Wishing you a gout-free festive season

‘Tis the season to be jolly … but not so easy if you are one of the one in 40 people in the UK suffering from gout.

Gout is a form of arthritis and a disorder of purine metabolism, primarily effecting adult men (95% of cases are men aged over 30). Purines are a type of protein found in animal and plant products. As the body breaks down purines, a waste product called uric acid is formed. Too much uric acid in the body (hyperuricaemia) that can’t be excreted fast enough will be stored as crystals in the body, typically around joints, tendons and even in the kidneys, causing intense inflammation and pain. In severe and recurrent cases, joints may become debilitated and kidneys may be damaged. For many, the first signs of gout is swelling, redness and intense pain in the first joint of the big toe, although other joints may well be affected, with attacks commonly occurring at night and lasting up to 10 days.

What causes gout? 

We generally associate gout with rich foods, alcohol and general over indulgence. And this is pretty much spot on as diet plays a key role in preventing and minimising gout. Foods containing high levels of purine are a common trigger – see box below. In a study published in the Annals of the Rheumatic Diseases in 2012, 633 participants who had a history of gout showed a nearly five-fold increase in recurrent attacks when consuming a high purine diet. Previous studies have also shown an increased risk of developing gout with a purine-rich diet.

Purine content of foods

High (avoid)Medium (eat in moderation)Low
Offal
Game
Oily fish
Seafood
Meat and yeast extracts
Meat
Poultry
Dried peas/legumes
Mushrooms
Some vegetables – asparagus, cauliflower, spinach
Wholegrains
Dairy
Eggs
Bread and cereals
Pasta and noodles
Most fruit and vegetables

Note – many of these foods should form part of a healthy, balanced diet, but consume with caution during attacks of gout

How to prevent it? 

Look at making dietary and lifestyle changes

  • Make sure you are eating at least your 5-a-day, and preferably more. A diet rich in fruit and vegetables provides the necessary vitamins and minerals for good health. Diets rich in vitamin C have also been shown to reduce uric acid levels.
  • Aim to ‘eat the rainbow’ the ensure you are getting the maximum range of nutrients in your diet
  • Montmorency (sour) cherries contain antioxidants that can help reduce uric acid and inflammation. They are available from health food stores and can either be taken in tablet or liquid form
  • Maintain a healthy weight. This is the single, most effective thing you can do to prevent attacks of gout. Excess weight slows down the removal of uric acid by the kidneys. Abdominal fat is a risk factor for many health conditions, including gout
  • Avoid purine-rich foods
  • Avoid sugary drinks and added sugars
  • Drink plenty of water – this will help to minimise the risk of crystals forming in your joints by helping the kidneys to flush out excess uric acid
  • Reduce alcohol consumption as alcohol both increases uric acid and slows down its excretion. Beer contains higher levels of purines and gout is more common in beer drinkers than in those drinking wine. Binge drinking may trigger attacks of gout
  • Stop smoking
  • Where possible, minimise stress.  Stress is known to deplete the body of certain vitamins, particularly the B vitamins.  Pantothenic acid (vitamin B5) helps the body excrete uric acid and it is no coincidence that attacks of gout are often associated with stress
  • Maintain a healthy weight.  Being overweight increases your body’s uric acid levels
  • Exercise regularly – if you are suffering with gout then choose low-impact activity that won’t place a strain on joints (swimming, gentle walking)

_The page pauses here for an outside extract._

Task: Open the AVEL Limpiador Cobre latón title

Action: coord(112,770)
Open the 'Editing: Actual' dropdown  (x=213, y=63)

How to deal with an attack

Resting and elevating the affected limb and keeping it cool with an ice pack are helpful strategies for dealing with an attack. Reducing inflammation in the joint is also key and implementing the above lifestyle and dietary strategies is important.  Bromelain, an enzyme found in pineapples (make sure you eat the tough inner core where concentrations are highest) is believed the help reduce inflammation associated with gout.  And of course, check with your doctor to make sure there are no other underlying causes.